Thorium, which is 3-4 times as abundant as uranium can also be burnt, either in new designs of reactors or in CANDU reactors - the reason it has not been popular is that it is a lousy source of weapons grade materials.
The only barriers to much more fuel efficient, around 50 times, reactor designs are largely licensing issues and the fact that no-one has bothered as uranium is so cheap.
The US had a prototype in the 60's.

TOD featured this article last year, with heated discussion on this topic:
Uranium Depletion

Probably several decades of uranium available - by which time perhaps reprocessing will have matured, not to mention alternatives such as thorium.

" Is Peak Uranium a problem for nuclear power? "

The uranium supply is effectively unlimited.

http://gristmill.grist.org/story/2008/5/2/75132/75324#comment26

The uranium supply is effectively unlimited.

And many oil industry execs say the same thing about oil.

Yet, here is TOD, and the earth is still a ball o dirt - limited in size.

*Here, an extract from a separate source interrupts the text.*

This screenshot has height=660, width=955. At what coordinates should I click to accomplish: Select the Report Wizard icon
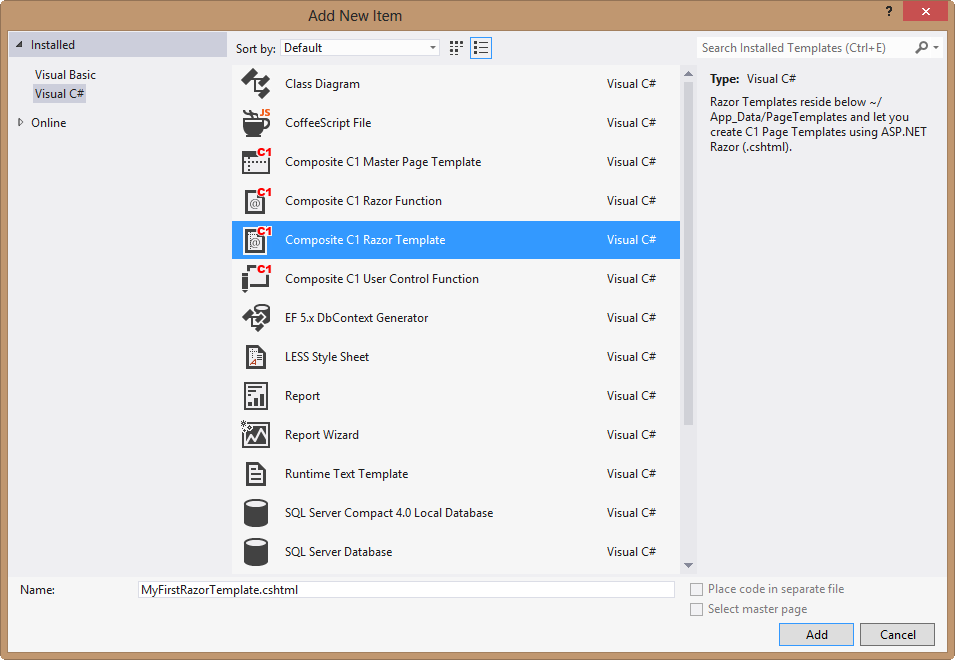(x=256, y=435)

So - who ya gonna believe? People who claim the supply is 'effectively unlimited', or your own lying eyes that see the Earth as a finite system?

Hubbard thought so at any rate.
Anyways, even if that is correct and we run out of uranium, 50 years or so gives us a lot of opportunity to develop renewables.
Sometimes this board reminds me of the old scholastics in the Middle ages, who wanted to solve everything by pure reason, and not to dirty their hands with experiments.
In reality nuclear power provides most of the electricity for France, and has done so safely for years.
In spite of the fact that it is now accepted that it will expand greatly there is no sign of the price of uranium going up, in fact it has halved in a year. and anyway there are good opportunities to use it 50 times more economically.
It would be nice if we focussed on real and imminent issues instead of trying to find a difficulty for every solution.

" The uranium supply is effectively unlimited.
And many oil industry execs say the same thing about oil. "

That’s interesting, I have not seen those reports. Please post links of all oil company CEOs reporting that oil is unlimited.

" So - who ya gonna believe? People who claim the supply is 'effectively unlimited', or your own lying eyes that see the Earth as a finite system? "

All of the references and calculations are presented. You can easily change my mind, just point out the error in my calculations and present more accurate calculations of your own.

Otherwise I will assume this is just an emotional outburst.

http://gristmill.grist.org/story/2008/5/2/75132/75324#comment26

"The uranium supply is effectively unlimited"

So was oil until the compound interest effect of growing demand made it limited.

I'm not against nuclear - I think we should build as many nuke plants as we can but I can't understand this one or the other vitriolic position that pro-nuke anti-wind or pro-wind anti-nuke take.

We need ENERGY. Build brickloads of nuke, hydro and geothermal for base and brickloads of wind, wave, solar thermal for intermittent.

There's no technical reason either why we can't rely purely on wind and solar, it's just expensive. This is the main reason why people say there's no storage. But there is. Batteries or pumped storage. Just expensive.

I'd rather have a situation where an energy source is available but expensive in dollars than a situation where we can't build it because it costs more energy to build than you get out.